What went wrong was not the accident, but the way it was handled. Onlookers claim that Ranwala was smelling of alcohol but there is no proof yet. He could have admitted it even if he had taken any alcohol, which many do and continue to drive in Sri Lanka. After all, the Secretary to the Ministry overseeing the Police was able to get the charge dropped after causing multiple accidents while driving under the influence of liquor! He, with another former police officer, sensing the way the wind was blowing formed a retired police collective to support the NPP and were adequately rewarded by being given top jobs, despite a cloud hanging over them of neglect of duty during the Easter Sunday attacks. This naïve political act brought the integrity of the police into question. The way the police behaved after Ranwala’s accident confirmed the fears in the minds of right-thinking Sri Lankans.

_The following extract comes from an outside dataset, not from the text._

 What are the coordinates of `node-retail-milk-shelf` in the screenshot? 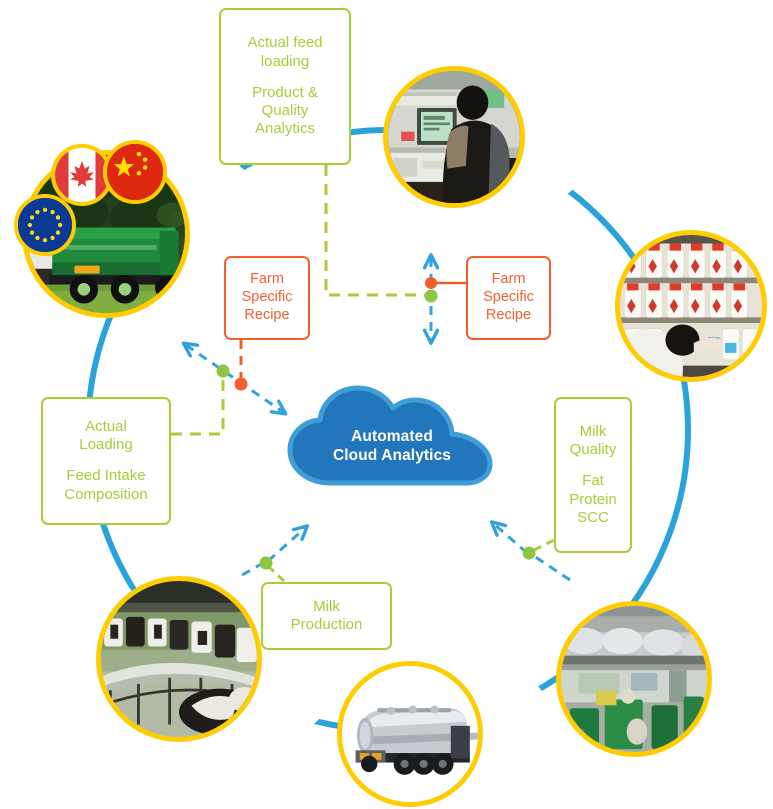 It's located at (691, 306).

In the euphoria of the success of a party promising a new dawn, unfortunately, many political commentators kept silent but it is becoming pretty obvious that most are awaking to the reality of a false dawn. It could not have come at a worse time for the NPP: in spite of the initial failures to act on the warnings regarding the devastating effects of Ditwah, the government was making good progress in sorting problems out, when Ranwala met with an accident.
The excuses given by the police for not doing a breathalyser test, or blood alcohol levels, promptly, are simply pathetic. Half-life of alcohol is around 4-5 hours and unless Ranwala was dead drunk, it is extremely unlikely any significant amounts of alcohol would be detected in a blood sample taken after 24 hours. Maybe the knowledge of this that made government Spokesmen to claim boldly that proper action would be taken irrespective of the position held. Now that the Government Analyst has not found any alcohol in the blood, no action is needed! Instead, the government seems to have got the IGP to investigate the police. Would any police officers suffer for doing a favour to the government? That is the million-dollar question!
Unfortunately, all this woke up a sleeping giant; a problem that the government hoped would be solved by the passage of time. If the government is hoping that the dishonesty of one of its prominent members would be forgotten with the passage of time, it will be in for a rude shock. When questioned by journalists repeated, the Cabinet spokesman had to say action would be taken if the claim of the doctorate was false. However, he added that the party has not decided what that action would be! What about the promise to rid Parliament of crooks?
It is now clear that the NPP government is not any different from the predecessors and that Sri Lankan voters are forced to contend with yet another false dawn!